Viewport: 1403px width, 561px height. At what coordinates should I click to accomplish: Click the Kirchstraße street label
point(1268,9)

━━━━━━━━━━

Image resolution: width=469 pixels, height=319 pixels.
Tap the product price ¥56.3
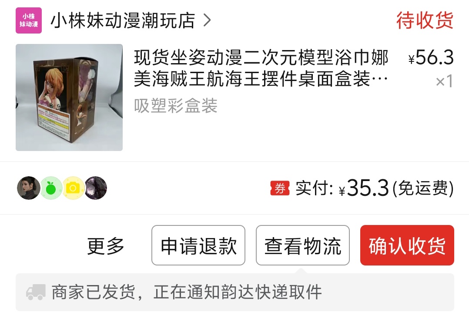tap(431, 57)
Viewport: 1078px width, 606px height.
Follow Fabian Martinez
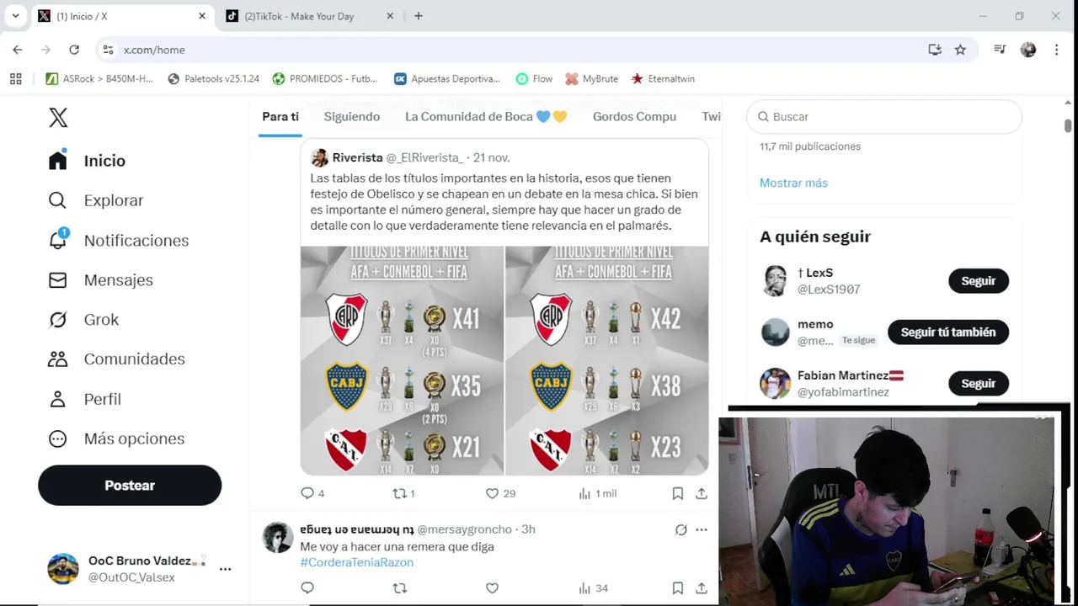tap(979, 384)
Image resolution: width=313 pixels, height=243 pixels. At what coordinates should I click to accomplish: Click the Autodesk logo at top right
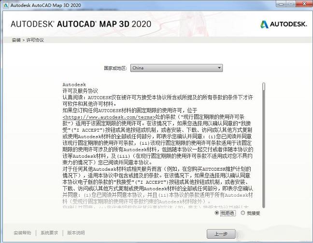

━━━━━━━━━━

• Exercise instructions: Set down word for word the lines above from the one with "Viewport: 1078px width, 606px height." up to and including the one with "Image resolution: width=313". Omit every picture.

• Answer area:
Viewport: 1078px width, 606px height.
Follow Fabian Martinez
tap(979, 384)
Image resolution: width=313 pixels, height=243 pixels. At what coordinates should I click to accomplish: Click the Autodesk logo at top right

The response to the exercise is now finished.